So how does your garden grow? Be honest now, is yours the regimented, well ordered, impeccably mannered "I could open it to the public" kind? Or, like mine perhaps, the blowsy, rather rude "I'll do as I please" sort.

My colleague and I both have very different tastes in gardens and yet we both find it a joy to visit each other's "patch" and enthuse or commiserate over the inmates.

For years now we have both been going to Chelsea to see how it really should be done and there's certainly no shortage of professionalism there and this year is no exception.

You don't have to be a gardener or even have any botanical knowledge to enjoy the massively successful, world renowned flower carnival that settles on the Chelsea Embankment each year in the grounds of the London Hospital to show the world the finest in gardens and all things gardening.

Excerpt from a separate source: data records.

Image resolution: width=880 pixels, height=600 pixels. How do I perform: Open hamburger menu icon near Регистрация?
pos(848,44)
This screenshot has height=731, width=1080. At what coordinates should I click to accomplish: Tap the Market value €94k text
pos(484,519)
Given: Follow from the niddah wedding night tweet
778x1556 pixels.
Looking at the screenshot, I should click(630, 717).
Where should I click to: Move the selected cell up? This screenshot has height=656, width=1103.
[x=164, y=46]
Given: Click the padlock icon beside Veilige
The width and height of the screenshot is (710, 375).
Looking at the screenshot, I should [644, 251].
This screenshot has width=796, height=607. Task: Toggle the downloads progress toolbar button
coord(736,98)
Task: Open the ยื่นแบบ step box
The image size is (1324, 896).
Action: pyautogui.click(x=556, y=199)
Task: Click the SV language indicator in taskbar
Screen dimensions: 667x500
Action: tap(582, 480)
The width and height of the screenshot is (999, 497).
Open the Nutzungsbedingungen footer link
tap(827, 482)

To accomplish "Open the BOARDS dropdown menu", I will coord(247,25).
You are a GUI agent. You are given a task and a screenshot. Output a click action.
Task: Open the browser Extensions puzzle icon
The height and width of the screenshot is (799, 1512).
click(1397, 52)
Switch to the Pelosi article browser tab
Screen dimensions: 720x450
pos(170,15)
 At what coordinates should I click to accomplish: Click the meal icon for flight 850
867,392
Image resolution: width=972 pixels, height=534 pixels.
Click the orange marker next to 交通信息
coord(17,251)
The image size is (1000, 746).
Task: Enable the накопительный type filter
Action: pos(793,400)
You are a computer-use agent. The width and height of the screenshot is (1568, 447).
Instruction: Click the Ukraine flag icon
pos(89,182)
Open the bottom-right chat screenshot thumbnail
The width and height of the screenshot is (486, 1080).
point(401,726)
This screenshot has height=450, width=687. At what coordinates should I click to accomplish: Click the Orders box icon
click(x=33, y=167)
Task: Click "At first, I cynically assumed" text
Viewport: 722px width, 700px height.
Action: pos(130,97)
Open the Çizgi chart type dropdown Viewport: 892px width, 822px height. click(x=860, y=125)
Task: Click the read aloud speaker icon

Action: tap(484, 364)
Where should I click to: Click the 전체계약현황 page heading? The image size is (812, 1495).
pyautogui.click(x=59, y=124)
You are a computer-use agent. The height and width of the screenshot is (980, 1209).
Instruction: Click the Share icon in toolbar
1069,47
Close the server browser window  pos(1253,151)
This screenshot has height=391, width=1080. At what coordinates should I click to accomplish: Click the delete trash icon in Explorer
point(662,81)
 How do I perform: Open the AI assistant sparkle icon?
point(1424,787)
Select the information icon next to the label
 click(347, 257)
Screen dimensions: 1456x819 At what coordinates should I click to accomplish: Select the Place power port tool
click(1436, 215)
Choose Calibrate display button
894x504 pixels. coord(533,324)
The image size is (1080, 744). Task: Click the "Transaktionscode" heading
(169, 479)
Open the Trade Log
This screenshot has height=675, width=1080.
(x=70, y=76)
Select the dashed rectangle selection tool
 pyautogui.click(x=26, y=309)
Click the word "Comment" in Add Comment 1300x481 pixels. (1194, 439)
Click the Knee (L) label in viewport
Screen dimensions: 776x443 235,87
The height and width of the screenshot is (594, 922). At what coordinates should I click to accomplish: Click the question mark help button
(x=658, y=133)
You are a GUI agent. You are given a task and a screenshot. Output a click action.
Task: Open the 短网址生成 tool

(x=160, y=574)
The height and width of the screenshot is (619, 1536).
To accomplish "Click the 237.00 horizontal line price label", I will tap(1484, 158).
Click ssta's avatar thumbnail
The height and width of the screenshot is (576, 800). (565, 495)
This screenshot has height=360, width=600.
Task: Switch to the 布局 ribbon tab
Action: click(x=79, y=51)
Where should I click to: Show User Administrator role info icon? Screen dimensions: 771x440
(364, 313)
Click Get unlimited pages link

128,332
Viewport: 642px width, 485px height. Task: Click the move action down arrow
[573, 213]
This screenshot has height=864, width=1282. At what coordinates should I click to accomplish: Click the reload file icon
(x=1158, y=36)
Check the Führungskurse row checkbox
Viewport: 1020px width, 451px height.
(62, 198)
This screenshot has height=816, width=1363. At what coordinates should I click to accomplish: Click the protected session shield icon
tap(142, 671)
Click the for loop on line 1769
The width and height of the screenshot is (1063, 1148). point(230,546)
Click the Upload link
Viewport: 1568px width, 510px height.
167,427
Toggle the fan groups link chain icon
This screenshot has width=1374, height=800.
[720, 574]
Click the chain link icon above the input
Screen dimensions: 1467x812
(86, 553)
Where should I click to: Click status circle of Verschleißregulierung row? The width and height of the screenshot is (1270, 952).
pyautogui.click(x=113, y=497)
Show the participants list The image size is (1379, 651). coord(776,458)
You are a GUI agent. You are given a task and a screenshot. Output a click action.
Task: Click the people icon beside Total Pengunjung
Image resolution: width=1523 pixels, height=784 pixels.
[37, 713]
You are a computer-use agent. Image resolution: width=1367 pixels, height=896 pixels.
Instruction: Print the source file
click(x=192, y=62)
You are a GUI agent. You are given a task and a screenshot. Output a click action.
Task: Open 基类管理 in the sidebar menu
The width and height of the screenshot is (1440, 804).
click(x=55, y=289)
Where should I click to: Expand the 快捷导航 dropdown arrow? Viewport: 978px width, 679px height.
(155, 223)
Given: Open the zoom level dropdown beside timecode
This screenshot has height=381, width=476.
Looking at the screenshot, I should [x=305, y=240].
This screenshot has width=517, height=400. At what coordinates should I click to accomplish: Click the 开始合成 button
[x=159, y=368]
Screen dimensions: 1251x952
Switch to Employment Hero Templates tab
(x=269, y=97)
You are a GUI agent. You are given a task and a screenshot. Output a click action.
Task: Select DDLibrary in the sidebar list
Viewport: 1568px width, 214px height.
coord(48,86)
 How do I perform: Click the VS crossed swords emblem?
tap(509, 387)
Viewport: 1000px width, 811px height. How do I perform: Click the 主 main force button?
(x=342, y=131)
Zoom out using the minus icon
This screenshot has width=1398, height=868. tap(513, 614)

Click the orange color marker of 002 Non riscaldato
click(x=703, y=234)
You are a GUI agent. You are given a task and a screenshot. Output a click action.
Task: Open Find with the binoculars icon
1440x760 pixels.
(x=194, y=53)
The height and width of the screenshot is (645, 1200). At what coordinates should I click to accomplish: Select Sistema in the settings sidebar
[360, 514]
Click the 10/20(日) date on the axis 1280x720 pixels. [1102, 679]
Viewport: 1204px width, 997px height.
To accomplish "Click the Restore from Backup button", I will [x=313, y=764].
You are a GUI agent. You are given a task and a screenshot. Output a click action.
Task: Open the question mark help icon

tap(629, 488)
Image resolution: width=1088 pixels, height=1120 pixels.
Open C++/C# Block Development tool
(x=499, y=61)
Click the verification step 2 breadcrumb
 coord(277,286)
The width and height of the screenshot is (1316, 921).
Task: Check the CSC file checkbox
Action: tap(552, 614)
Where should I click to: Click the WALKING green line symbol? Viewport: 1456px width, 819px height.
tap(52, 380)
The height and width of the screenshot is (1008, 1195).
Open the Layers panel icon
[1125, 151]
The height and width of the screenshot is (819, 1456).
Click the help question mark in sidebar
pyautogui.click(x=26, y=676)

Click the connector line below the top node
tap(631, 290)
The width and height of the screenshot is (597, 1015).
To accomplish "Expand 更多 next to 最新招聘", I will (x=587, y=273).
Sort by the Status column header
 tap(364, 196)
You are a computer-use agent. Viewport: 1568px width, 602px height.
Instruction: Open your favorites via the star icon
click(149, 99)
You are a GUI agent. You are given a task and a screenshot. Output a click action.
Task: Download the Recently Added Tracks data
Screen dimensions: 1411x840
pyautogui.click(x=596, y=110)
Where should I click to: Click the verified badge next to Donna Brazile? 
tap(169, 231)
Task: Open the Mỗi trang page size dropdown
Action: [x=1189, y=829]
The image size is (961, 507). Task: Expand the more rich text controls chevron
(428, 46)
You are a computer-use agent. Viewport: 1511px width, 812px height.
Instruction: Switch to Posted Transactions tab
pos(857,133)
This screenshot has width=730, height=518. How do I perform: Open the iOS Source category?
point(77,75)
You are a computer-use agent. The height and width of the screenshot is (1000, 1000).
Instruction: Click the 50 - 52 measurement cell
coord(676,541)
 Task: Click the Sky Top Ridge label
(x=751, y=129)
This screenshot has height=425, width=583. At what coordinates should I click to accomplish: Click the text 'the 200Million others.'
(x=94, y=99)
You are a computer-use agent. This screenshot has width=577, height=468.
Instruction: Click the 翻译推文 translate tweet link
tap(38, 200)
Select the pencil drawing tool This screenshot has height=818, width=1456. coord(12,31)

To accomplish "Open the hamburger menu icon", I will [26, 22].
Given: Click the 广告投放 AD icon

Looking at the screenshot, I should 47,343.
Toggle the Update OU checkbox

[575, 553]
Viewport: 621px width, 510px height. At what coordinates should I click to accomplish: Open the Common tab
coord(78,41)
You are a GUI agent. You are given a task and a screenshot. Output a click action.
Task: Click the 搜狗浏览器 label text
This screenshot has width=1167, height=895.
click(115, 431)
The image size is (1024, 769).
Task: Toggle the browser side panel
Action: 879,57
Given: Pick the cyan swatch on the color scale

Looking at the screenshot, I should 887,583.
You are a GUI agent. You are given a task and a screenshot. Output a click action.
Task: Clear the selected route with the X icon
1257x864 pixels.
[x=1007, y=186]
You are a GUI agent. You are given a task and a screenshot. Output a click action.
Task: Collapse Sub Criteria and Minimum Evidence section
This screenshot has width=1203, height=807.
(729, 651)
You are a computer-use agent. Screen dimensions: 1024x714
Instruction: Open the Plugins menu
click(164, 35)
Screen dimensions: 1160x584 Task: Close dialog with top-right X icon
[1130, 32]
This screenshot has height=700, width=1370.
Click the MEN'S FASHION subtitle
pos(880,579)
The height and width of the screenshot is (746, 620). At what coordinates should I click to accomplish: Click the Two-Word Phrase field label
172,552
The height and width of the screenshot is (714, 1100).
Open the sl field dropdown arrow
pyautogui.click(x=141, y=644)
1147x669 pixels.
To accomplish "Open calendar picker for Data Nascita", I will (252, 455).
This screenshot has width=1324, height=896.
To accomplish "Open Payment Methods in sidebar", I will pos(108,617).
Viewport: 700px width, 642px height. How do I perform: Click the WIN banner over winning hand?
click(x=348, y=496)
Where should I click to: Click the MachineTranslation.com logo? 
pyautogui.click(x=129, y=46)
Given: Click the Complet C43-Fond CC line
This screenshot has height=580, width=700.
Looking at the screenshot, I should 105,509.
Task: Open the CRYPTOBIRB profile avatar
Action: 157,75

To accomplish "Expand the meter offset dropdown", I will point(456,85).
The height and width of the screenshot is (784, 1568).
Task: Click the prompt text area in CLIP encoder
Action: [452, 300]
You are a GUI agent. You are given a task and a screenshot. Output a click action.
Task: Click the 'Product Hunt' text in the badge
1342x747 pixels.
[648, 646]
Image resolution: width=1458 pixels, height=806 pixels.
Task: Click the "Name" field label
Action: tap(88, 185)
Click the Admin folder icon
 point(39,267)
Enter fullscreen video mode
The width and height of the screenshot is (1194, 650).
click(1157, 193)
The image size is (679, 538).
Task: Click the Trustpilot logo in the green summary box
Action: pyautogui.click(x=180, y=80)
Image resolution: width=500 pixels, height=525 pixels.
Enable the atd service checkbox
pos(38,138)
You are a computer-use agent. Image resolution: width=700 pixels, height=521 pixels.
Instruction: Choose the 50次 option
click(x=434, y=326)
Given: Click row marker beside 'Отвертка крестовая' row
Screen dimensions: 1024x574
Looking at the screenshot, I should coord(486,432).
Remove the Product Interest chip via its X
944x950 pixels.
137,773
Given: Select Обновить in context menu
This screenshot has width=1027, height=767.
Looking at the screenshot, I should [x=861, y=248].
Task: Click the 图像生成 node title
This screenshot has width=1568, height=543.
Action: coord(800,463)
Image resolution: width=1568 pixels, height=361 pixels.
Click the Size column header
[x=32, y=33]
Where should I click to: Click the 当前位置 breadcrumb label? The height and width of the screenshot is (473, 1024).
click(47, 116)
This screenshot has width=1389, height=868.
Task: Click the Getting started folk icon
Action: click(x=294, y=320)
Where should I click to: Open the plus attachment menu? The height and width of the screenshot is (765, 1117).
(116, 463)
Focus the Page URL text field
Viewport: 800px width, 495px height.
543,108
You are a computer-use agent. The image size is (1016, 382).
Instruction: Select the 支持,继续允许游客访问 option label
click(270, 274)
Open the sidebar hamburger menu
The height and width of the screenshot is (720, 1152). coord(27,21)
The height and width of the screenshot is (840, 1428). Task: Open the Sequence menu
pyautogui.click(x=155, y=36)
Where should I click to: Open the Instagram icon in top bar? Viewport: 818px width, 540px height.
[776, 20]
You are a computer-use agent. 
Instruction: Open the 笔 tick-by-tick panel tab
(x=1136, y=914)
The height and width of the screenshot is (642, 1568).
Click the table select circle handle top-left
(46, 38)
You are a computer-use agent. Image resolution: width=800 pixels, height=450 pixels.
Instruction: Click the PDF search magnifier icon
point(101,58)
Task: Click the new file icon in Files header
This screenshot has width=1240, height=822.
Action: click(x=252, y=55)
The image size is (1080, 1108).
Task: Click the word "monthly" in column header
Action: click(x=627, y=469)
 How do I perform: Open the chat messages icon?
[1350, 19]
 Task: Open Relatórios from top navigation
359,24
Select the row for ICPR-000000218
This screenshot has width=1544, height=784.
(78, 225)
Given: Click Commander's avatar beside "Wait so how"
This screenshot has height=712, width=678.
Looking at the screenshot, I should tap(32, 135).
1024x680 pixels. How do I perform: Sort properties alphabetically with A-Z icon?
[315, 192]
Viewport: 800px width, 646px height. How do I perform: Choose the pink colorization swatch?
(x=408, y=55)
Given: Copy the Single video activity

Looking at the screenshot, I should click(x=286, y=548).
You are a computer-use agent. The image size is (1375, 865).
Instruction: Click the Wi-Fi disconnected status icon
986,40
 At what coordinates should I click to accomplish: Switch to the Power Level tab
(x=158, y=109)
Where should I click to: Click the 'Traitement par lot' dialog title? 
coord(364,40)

You can find anything and everything there but by far the best thing is the one experience that money can't buy and that is the camaraderie that envelopes and settles upon the crowds like a happy fever.

Hot, cold, rainy, who cares, no-one moans - well, only about your aching feet – and it's wall to wall smiles throughout the day.

This year you can have your very own Chelsea-designed garden for free! Visit their website and download a garden design to suit your patch, along with all the planting details. If, like me design isn't your forte then it's the perfect solution to have a designer garden plus flower planting patterns, complete with all the names of the flowers to plant and where. That's the thing about gardening, it's a sharing thing and the world could do with more of that.

This year's theme is definitely green – not the gardening kind of green but the recycling kind. Nearly everywhere there are gardens made from recycled materials of some kind and an absolute carnival of garden ornaments made from old oil drums, tin cans, tyres, you name it and there it is.

By far the best ornament I have ever seen was a life-sized giraffe, made from recycled oil drums and finished with a lacquer built to withstand the British weather. Not just one giraffe but a whole family, they were an astonishing, life sized but sadly my finances don't run to about £3,000.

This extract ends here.